Letting yourself sink into a distraction allows you to be the version of you that you want to be, without being consumed by any guilt or emotional feelings associated with your loss. This doesn’t mean you should ignore your loss entirely, but make sure that your emotional and physical wellbeing is being taken care of, and that your loss is not overwhelming you.
Making sure that you have support while living abroad for any feelings you feel as a result of your loss is really important. During your new life abroad, you’ve probably made friendships and found people that you can confide in, so choosing someone that you can trust to open up to about the way your loss has made you feel is an important part of overcoming the loss. Sometimes, realising you aren’t doing well is half of the battle when it comes to overcoming feelings associated with a loss, so you can begin to seek help, receive support from friends and family and continue to grieve knowing that you are loved and supported.

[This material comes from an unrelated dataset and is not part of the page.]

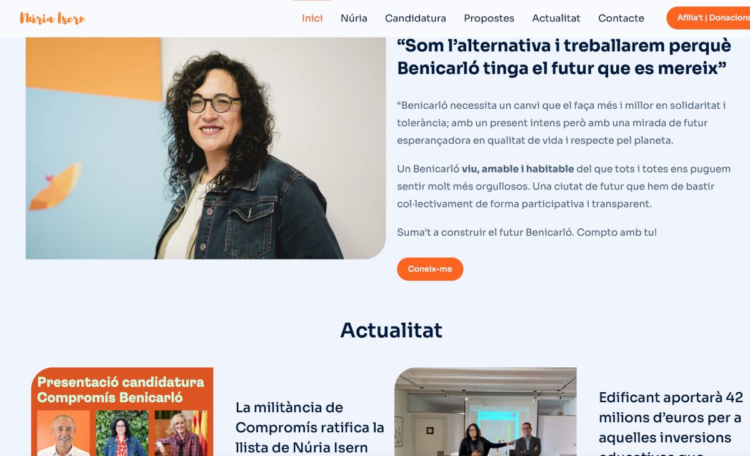Click the portrait photo of Núria Isern
Image resolution: width=750 pixels, height=456 pixels.
tap(206, 148)
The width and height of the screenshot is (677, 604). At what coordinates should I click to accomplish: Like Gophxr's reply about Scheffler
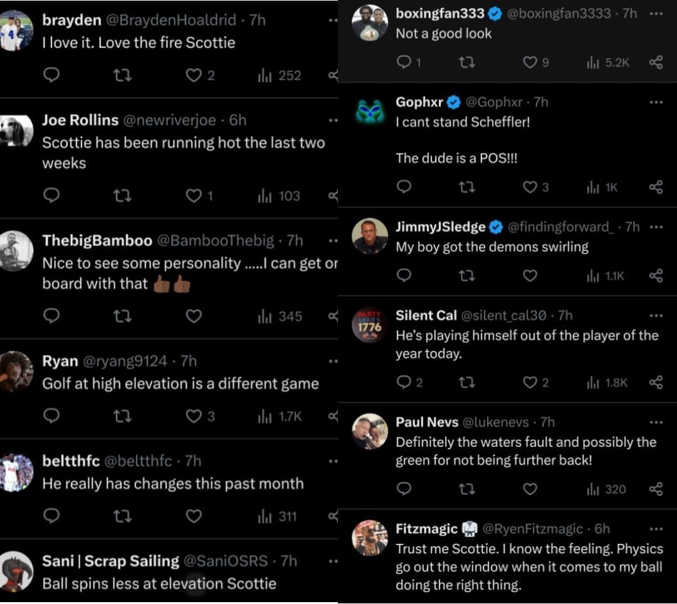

Get in touch with a family member or friend if you are struggling physically or emotionally as a result of your loss, or seek professional help from your local GP or a support service, such as a mental health charity or bereavement support service.
Some services include:
- Samaritans: A charity organisation who offer an ear to listen to your troubles, free of judgement. Call free on: 116 123. Their phone lines are open 24 hours daily.
- SANEline: An anonymous emotional support helpline providing support and guidance to those who may suffer from a mental illness. Call free (provider charges may apply) on: 0300 304 7000.

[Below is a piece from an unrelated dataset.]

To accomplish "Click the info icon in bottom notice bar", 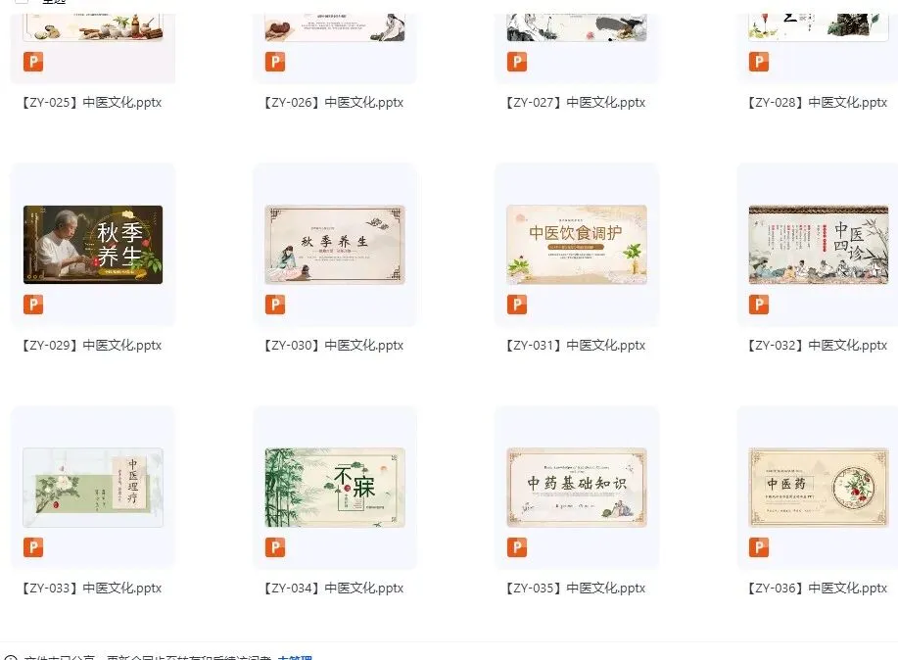I will [x=11, y=658].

- NHS Every Mind Matters: Provides general information and advice on how to care for your mental health and wellbeing, and how to access other professional services.
Healing Happens Over Time
Remember, time heals mental wounds. The emotional impact of your loss is something that you will overcome, but you need to give yourself time in order to do this. Your grief may not get easier over time, but you will get used to grieving and become stronger in the process. But don’t feel guilty when you feel you may not be grieving as much as you used to or you expected to grieve more in a time of loss – give yourself time to heal.
Grieving over the loss of a loved one, friendship or your former life can be a traumatic experience. Making sure you are taking the steps to look after yourself during your loss is imperative for you to move on in the next phase of your life. We’ll never forget what we’ve lost, but we will grow and remember the good without being overwhelmed by the bad.